L’enquête ouverte dans cette affaire, va certainement permettre d’identifier les complicités qui opèrent au sein des agences de la Sonas et qui facilitaient la tâche au réseau.

Sous les apparences d’un bureautique très fréquentes au quartier Bon Marché à Barumbu, dans les parages de l’hôtel Phénix, se cachait le centre nerveux d’un des plus importants réseaux des faussaires de la ville de Kinshasa. De nombreux clients qui y affluaient à longueur de journées, pour la saisie des lettres, des invitations et des travaux de fin de cycle, étaient loin de s’imaginer qu’il s’y développait une intense activité de chancellerie. Seuls les habitués ou les personnes recommandées par les membres du réseau, pouvaient obtenir tout document officiel.
Diplômes universitaires, d’Etat, des attestations de fin de service ou de carrière, de naissance et de mariage, des autorisations de transport, des plaques d’immatriculation et des permis de conduire national et international sont délivrés aux demandeurs pressés par le temps. La liste n’est pas limitative. On laisse entendre que devant deux documents sortis de cette bureautique, seul l’œil de l’expert peut détecter le faux du vrai et que les néophytes s’y perdraient volontiers.
Un secrétariat clandestin pour toutes les formalités administratives
Vendredi dernier, deux faux certificats d’assurances détectés par un auditeur de la Sonas, le fondé de pouvoirs Gabriel Kapalay, ont guidé les enquêteurs de la police sur les pistes du réseau. Il s’agissait bel et bien de faux documents trouvés entre les mains de deux citoyens et qui leur ont été délivrés pour deux véhicules immatriculés KN 1766 BK et BC 6344 BD. A la base, un démarcheur efficace et agent de relations publiques du réseau, le fameux Camille Bosolo habitant quartier Kwenge II n° 52 bis, à Matete. Non seulement, il contacte les opérateurs économiques et perçoit les frais pour la délivrance des documents, mais travaillait en étroite collaboration avec le redoutable Odosi « le champion », le cerveau -moteur du réseau. Ce coup de filet, comme il fallait s’y attendre, a été apprécié par les responsables de la Sonas qui, depuis le début de cette année, ont engagé une lutte contre les antivaleurs. Pour Herman Mbonyo Lihumba.
La reconstruction du pays et la relance des activités des entreprises du Portefeuille doit impérativement passer par une guerre ouverte contre les criminels économiques décidés à torpiller l’action positive en cours. A la vue de faux documents, il avait promis que la Sonas irait jusqu’au bout pour démanteler tout le réseau.
Depuis la semaine passée, c’est chose faite.

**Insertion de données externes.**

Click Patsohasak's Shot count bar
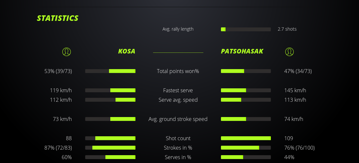Viewport: 359px width, 163px height. [x=246, y=138]
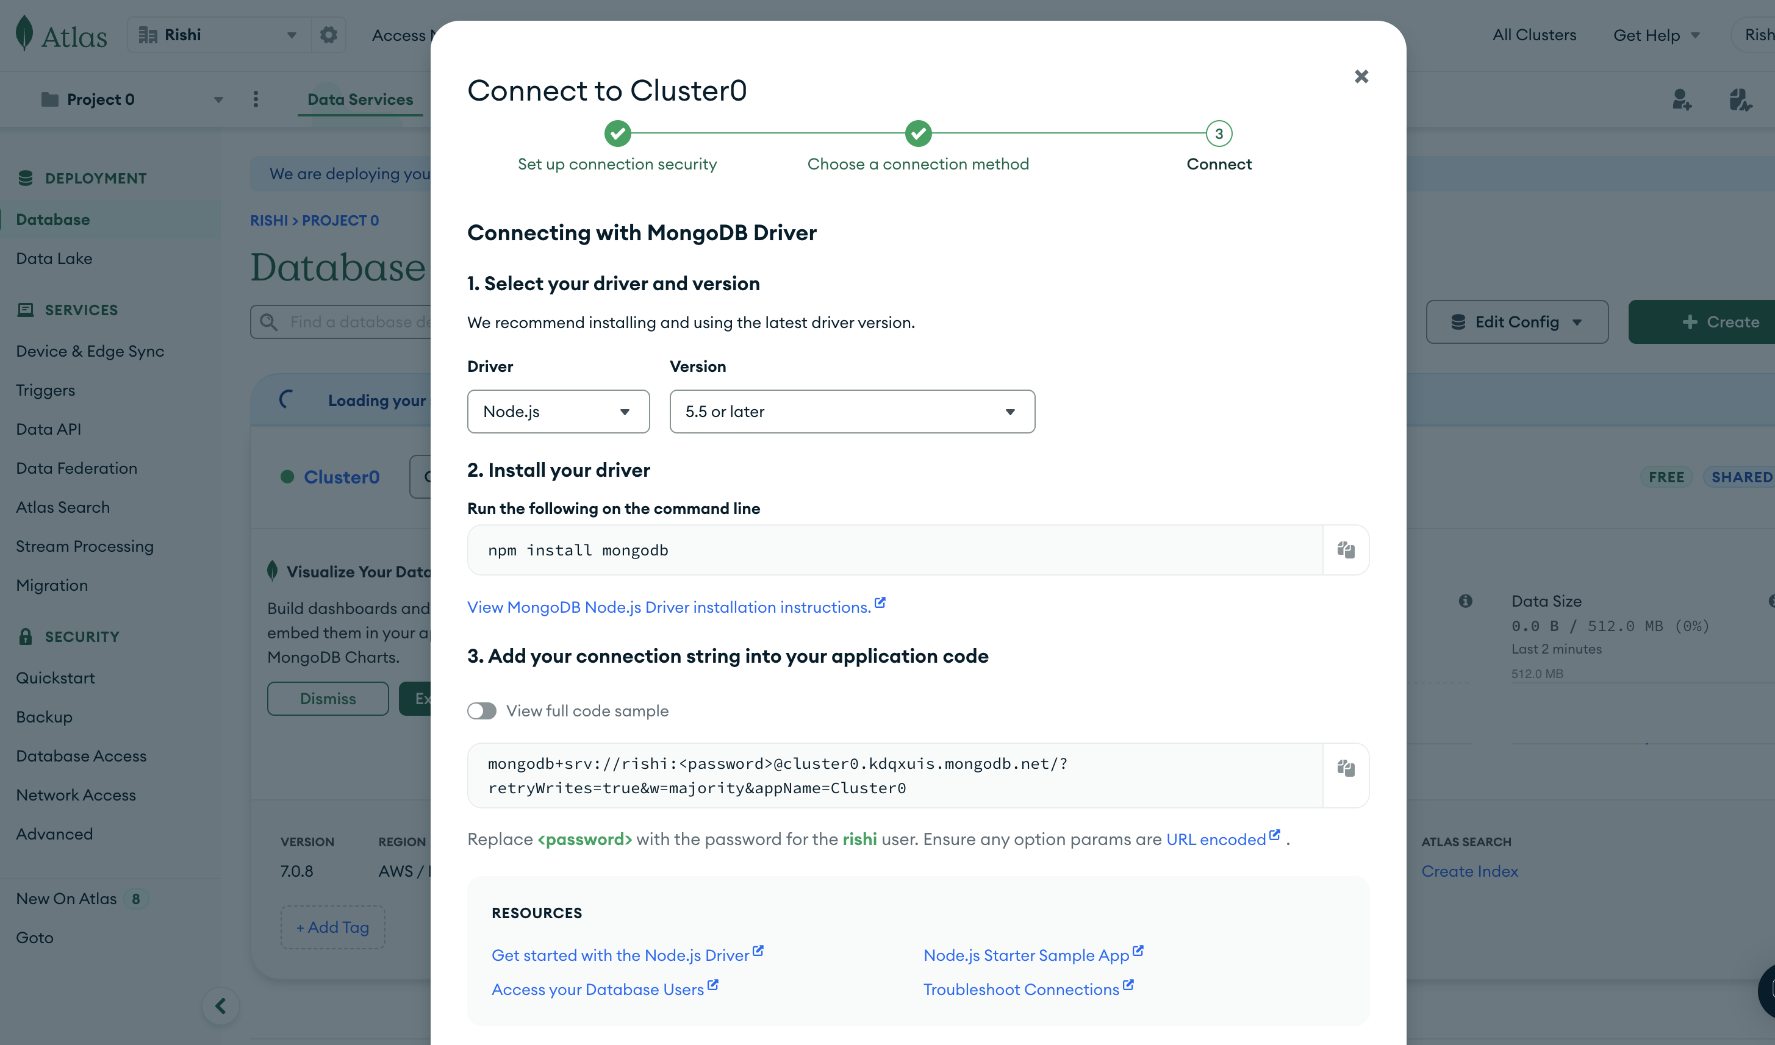1775x1045 pixels.
Task: Click the Data Services tab icon
Action: point(359,98)
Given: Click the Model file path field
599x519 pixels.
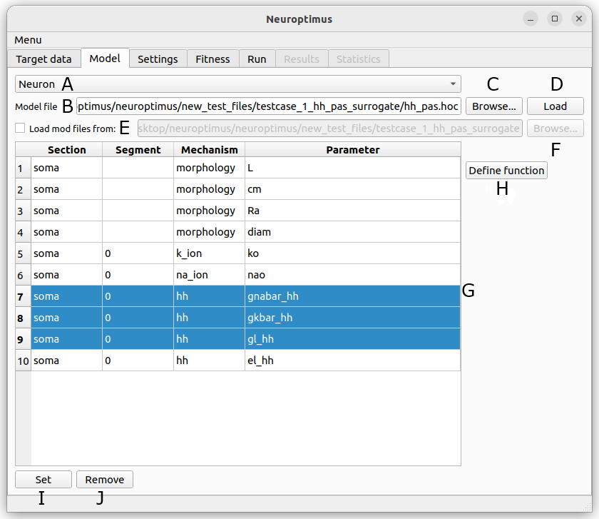Looking at the screenshot, I should tap(269, 106).
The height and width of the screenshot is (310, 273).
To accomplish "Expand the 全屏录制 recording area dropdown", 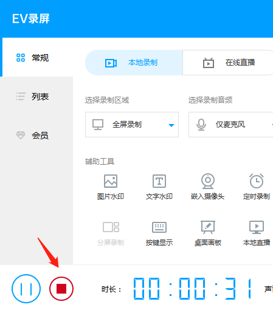I will pos(132,125).
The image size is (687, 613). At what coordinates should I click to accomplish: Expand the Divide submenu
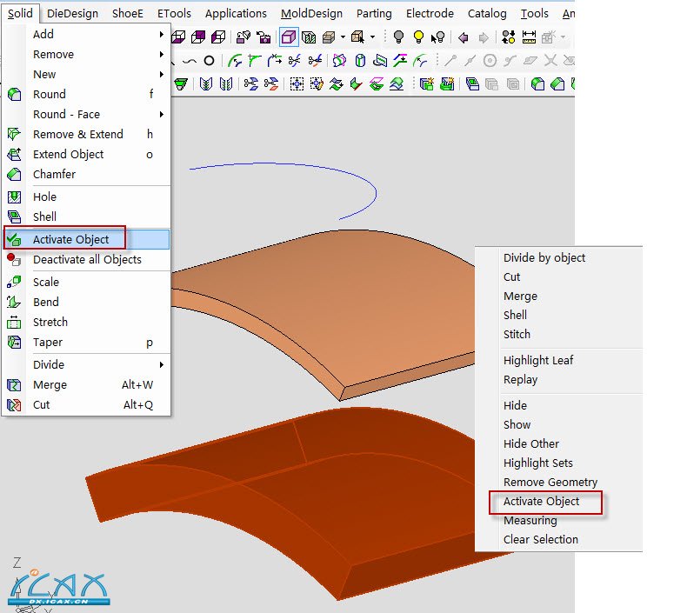(49, 364)
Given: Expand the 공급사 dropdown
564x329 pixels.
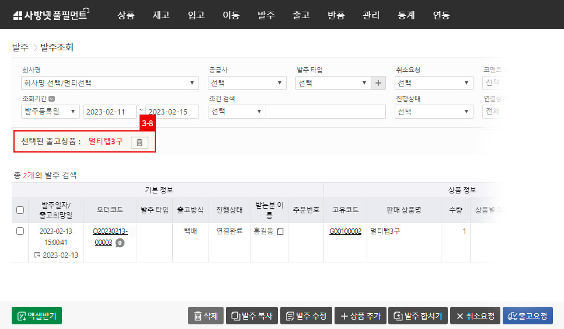Looking at the screenshot, I should click(247, 83).
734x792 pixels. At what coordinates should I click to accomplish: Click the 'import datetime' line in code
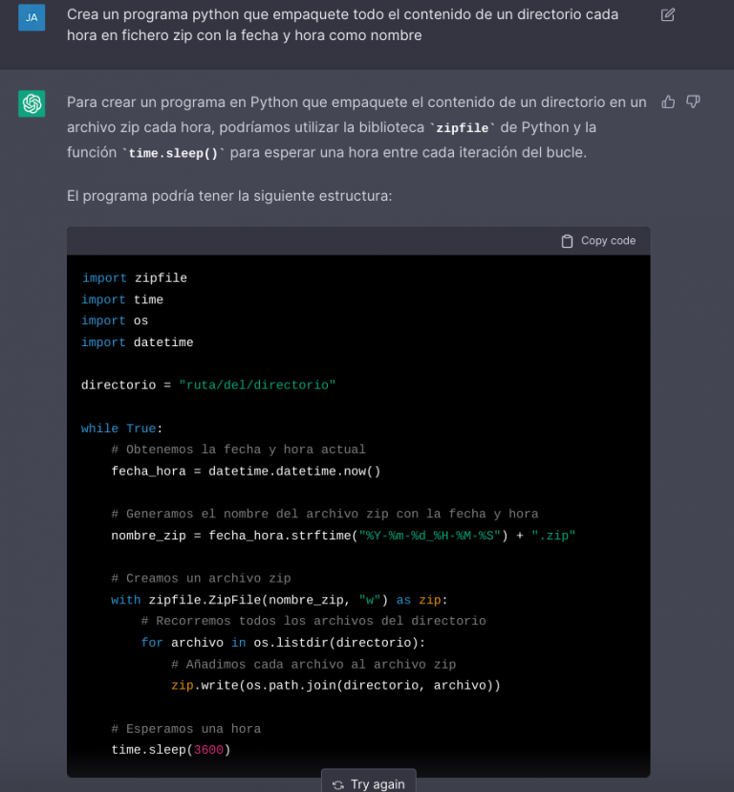click(x=137, y=342)
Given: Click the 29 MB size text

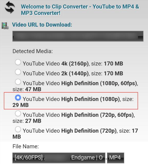Looking at the screenshot, I should click(20, 105).
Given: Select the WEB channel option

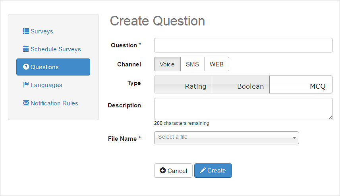Looking at the screenshot, I should click(x=216, y=64).
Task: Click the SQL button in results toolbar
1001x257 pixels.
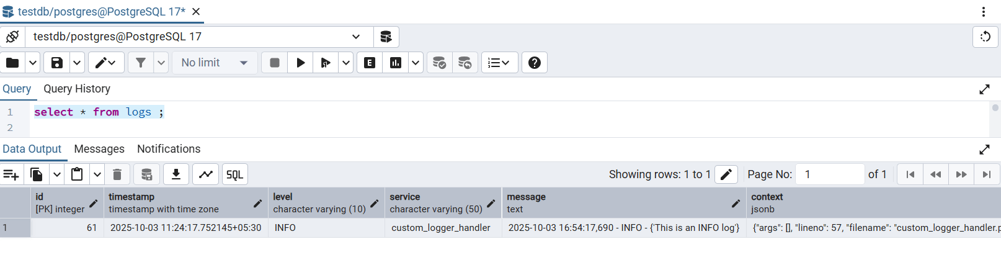Action: (234, 174)
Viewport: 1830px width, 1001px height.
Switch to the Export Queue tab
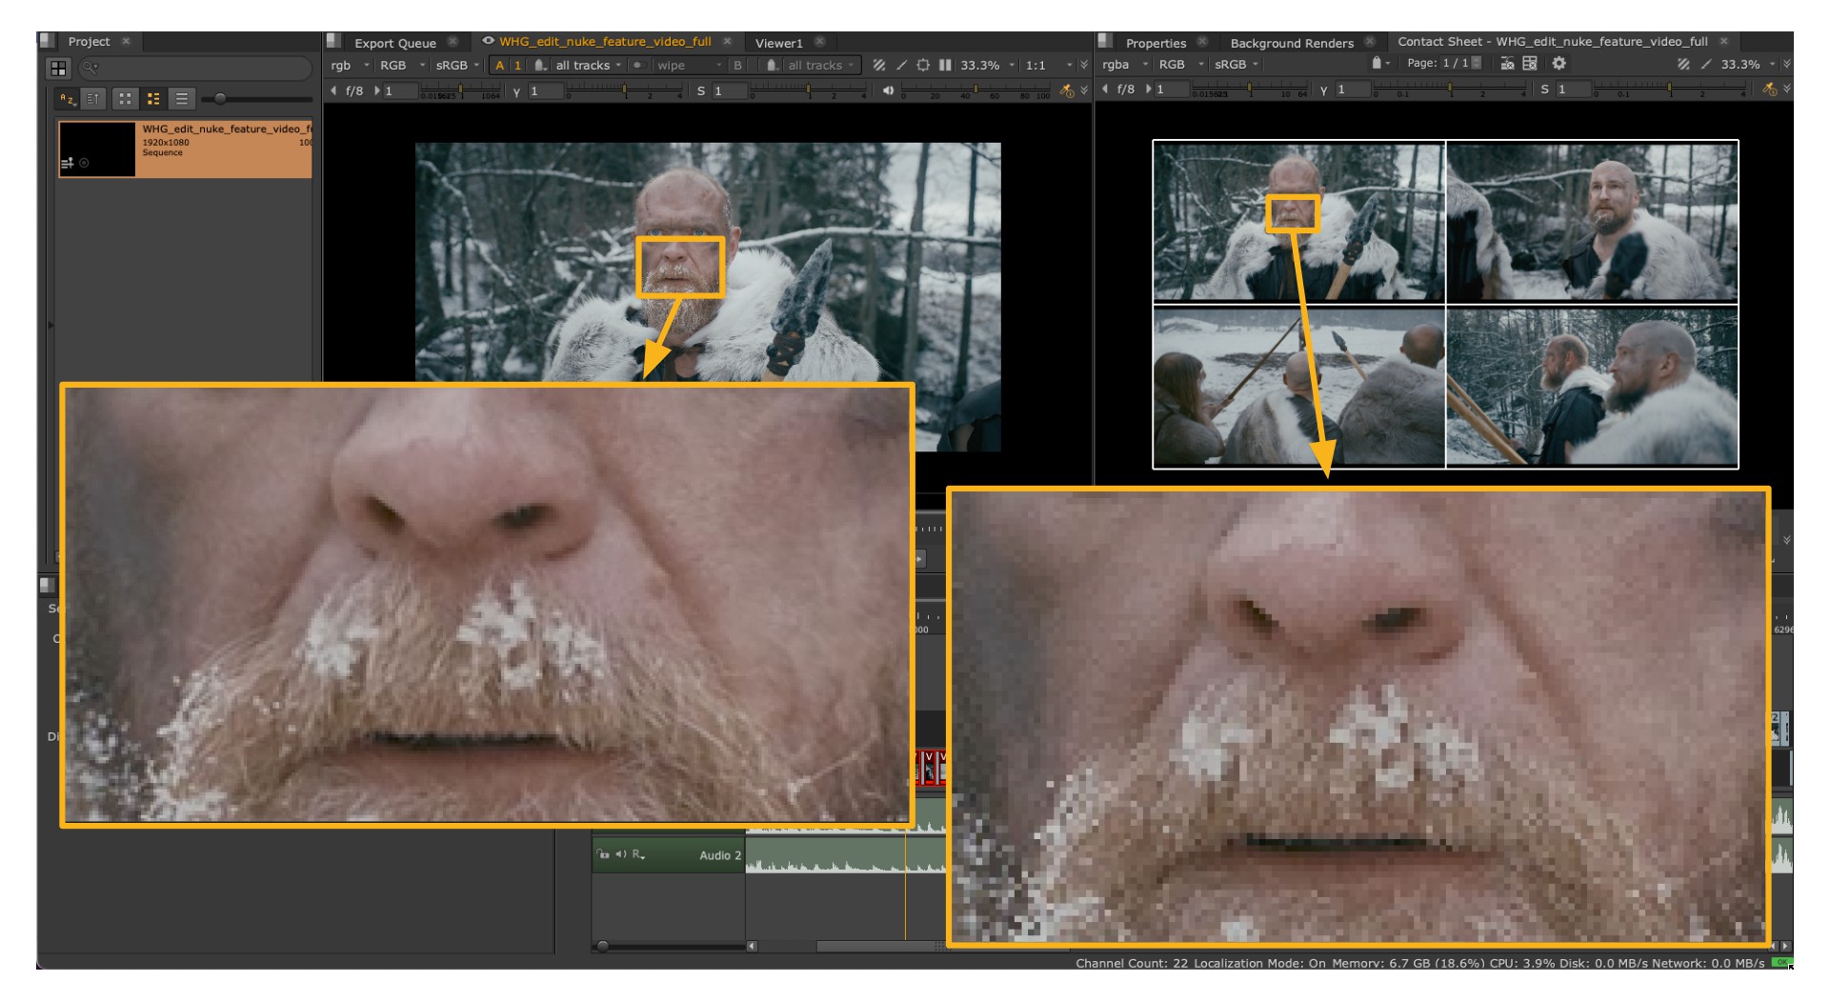[x=394, y=43]
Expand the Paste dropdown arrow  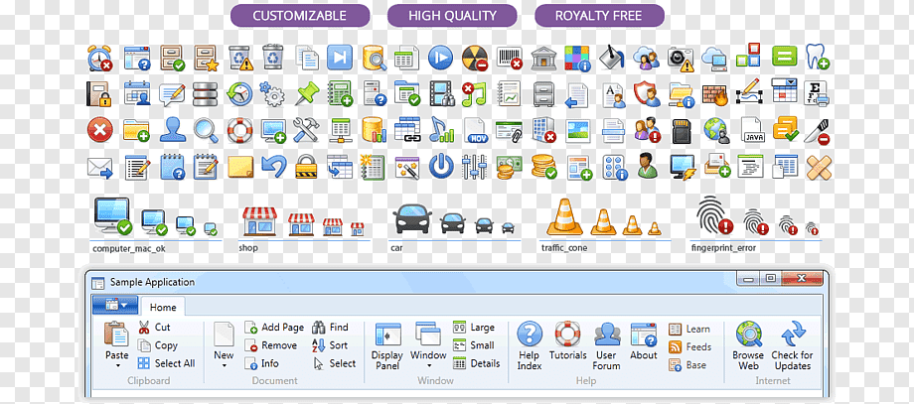click(117, 365)
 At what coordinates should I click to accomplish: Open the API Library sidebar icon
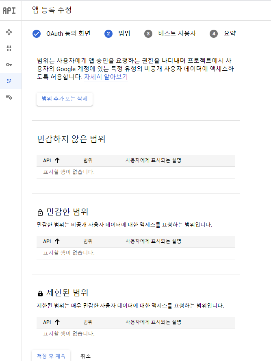pos(9,48)
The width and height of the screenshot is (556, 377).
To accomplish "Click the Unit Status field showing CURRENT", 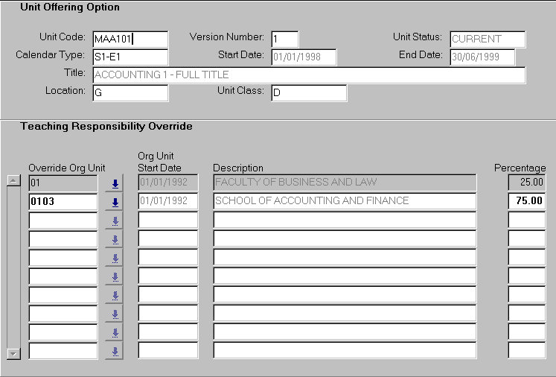I will pyautogui.click(x=488, y=39).
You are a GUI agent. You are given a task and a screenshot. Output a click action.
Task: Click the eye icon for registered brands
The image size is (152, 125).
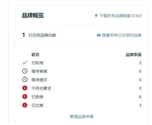tap(99, 35)
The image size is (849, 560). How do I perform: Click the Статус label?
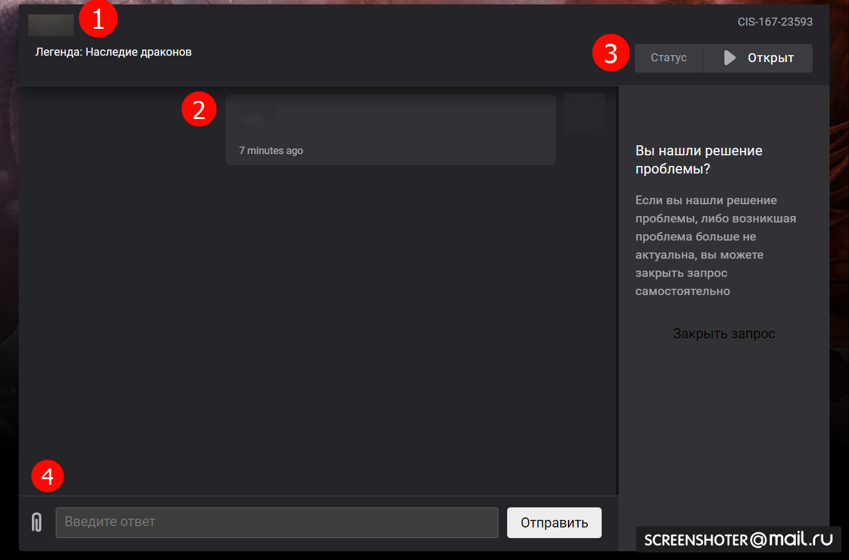pos(669,58)
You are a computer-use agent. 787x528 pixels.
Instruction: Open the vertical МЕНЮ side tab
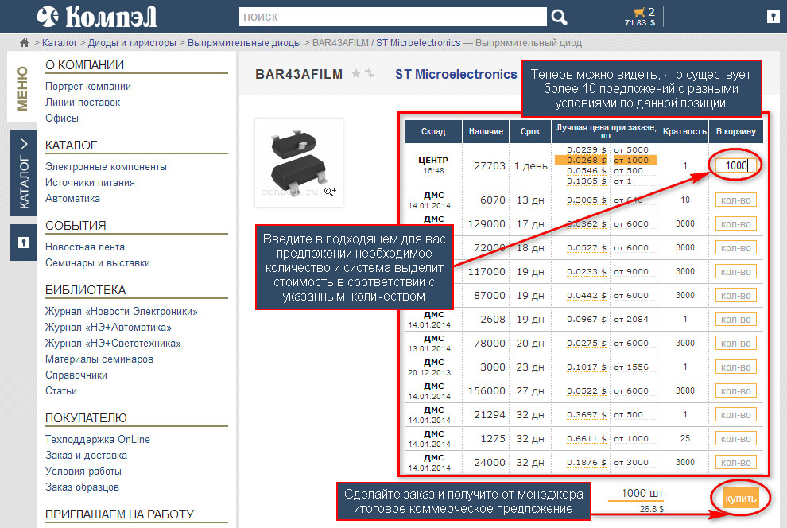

Car, tout le matériel utilisé pour fabriquer des faux papiers en-tête, des ordinateurs, des appareils pour le scannage et des photocopieurs, des cachets de la plupart des services de l’Etat, des documents vierges, d’autres déjà cachetés ont été saisis.
L’enquête ouverte dans cette affaire, va certainement permettre d’identifier les complicités qui opèrent au sein des agences de la Sonas et qui facilitaient la tâche au réseau.
Rappelons que « jeudi sinistres », la 9ème opération de la série, est intervenue le 8 mai 2008, pour indemniser des sinistrés pour un montant de 50.684,35 dollars pour la ville de Kinshasa. Jusqu’à cette date, la campagne dépassait 1.400.000 dollars, non compris le paiement intervenu jeudi dernier.